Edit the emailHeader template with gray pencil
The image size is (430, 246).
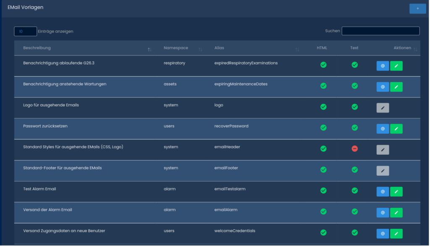pyautogui.click(x=383, y=150)
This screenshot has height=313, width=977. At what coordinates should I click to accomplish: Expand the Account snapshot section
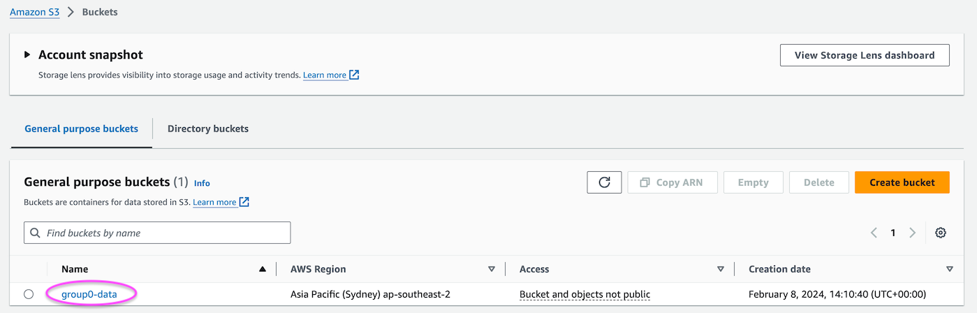point(27,54)
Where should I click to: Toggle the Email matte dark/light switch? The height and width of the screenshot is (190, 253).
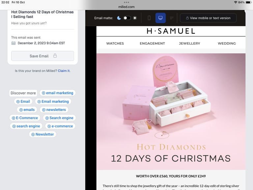tap(127, 18)
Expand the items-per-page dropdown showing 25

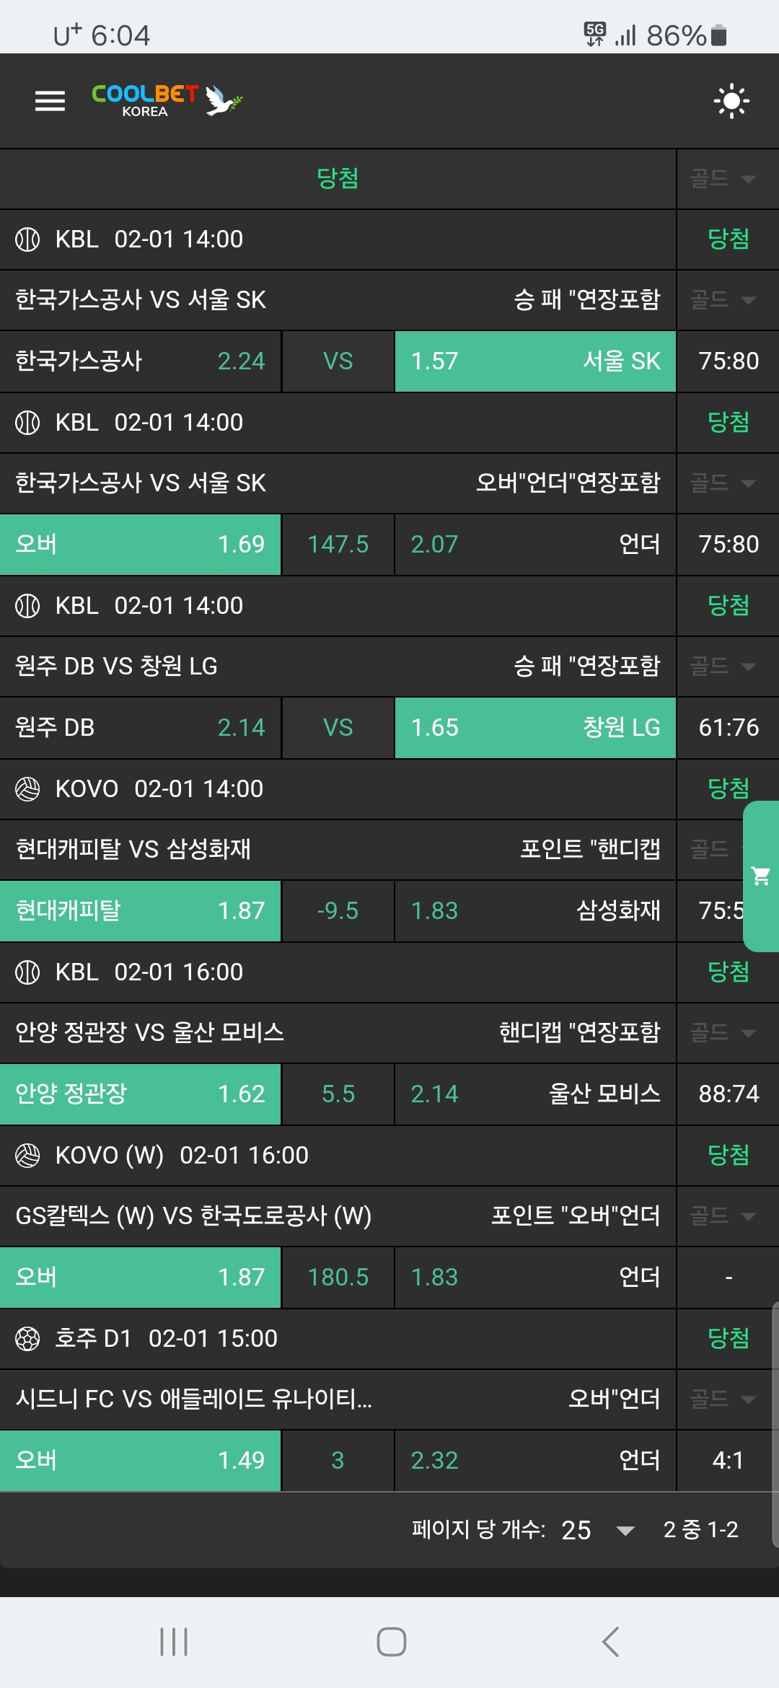625,1530
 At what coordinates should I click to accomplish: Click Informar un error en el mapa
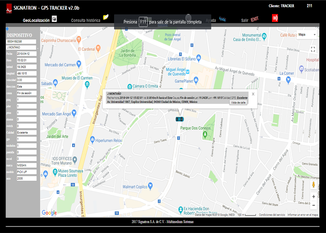coord(303,215)
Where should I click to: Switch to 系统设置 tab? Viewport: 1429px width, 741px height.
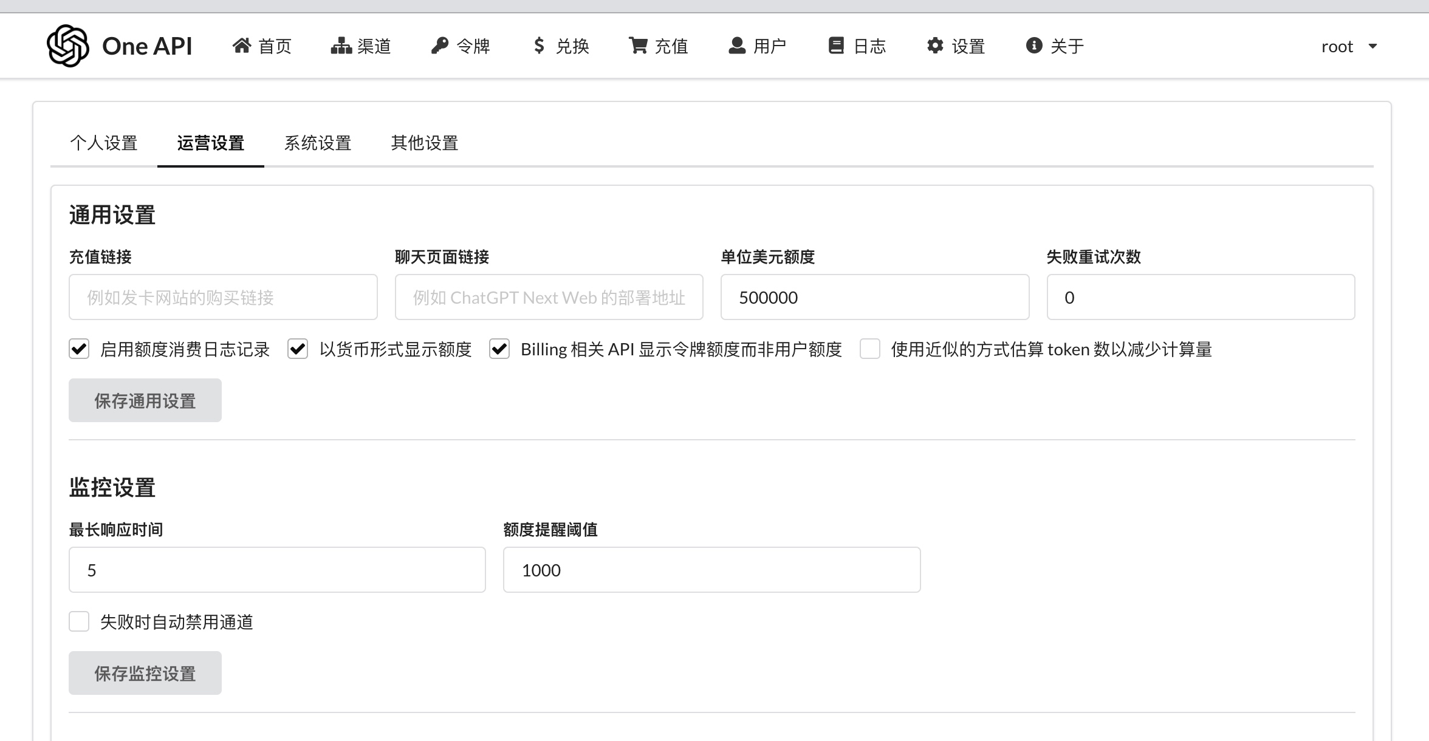(x=318, y=143)
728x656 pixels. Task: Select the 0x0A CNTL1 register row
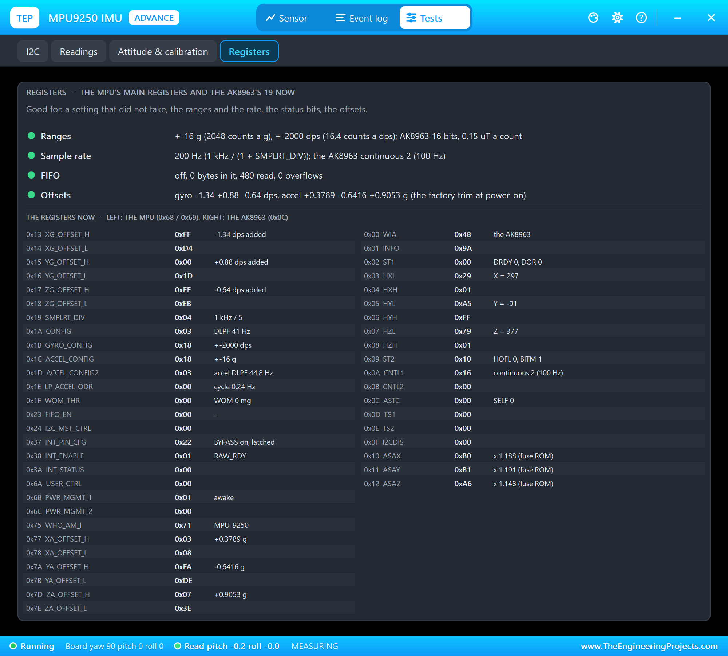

Written exercise: Rewrite the data above with "screenshot" changed to "page" everywhere it occurs, keeping everything else the same. Leave out the pictures.

Solution to this exercise:
Edit the emailHeader template with gray pencil
The image size is (430, 246).
pyautogui.click(x=383, y=150)
This page has height=313, width=977. At what coordinates should I click to accomplish: Expand the Account snapshot section
point(27,54)
Where should I click to: Toggle the Email matte dark/light switch? The height and width of the page is (190, 253).
tap(127, 18)
Expand the items-per-page dropdown showing 25

625,1530
 At what coordinates should I click to accomplish: Click Informar un error en el mapa
coord(303,215)
Where should I click to: Switch to 系统设置 tab? Viewport: 1429px width, 741px height.
(x=318, y=143)
728x656 pixels. Task: Select the 0x0A CNTL1 register row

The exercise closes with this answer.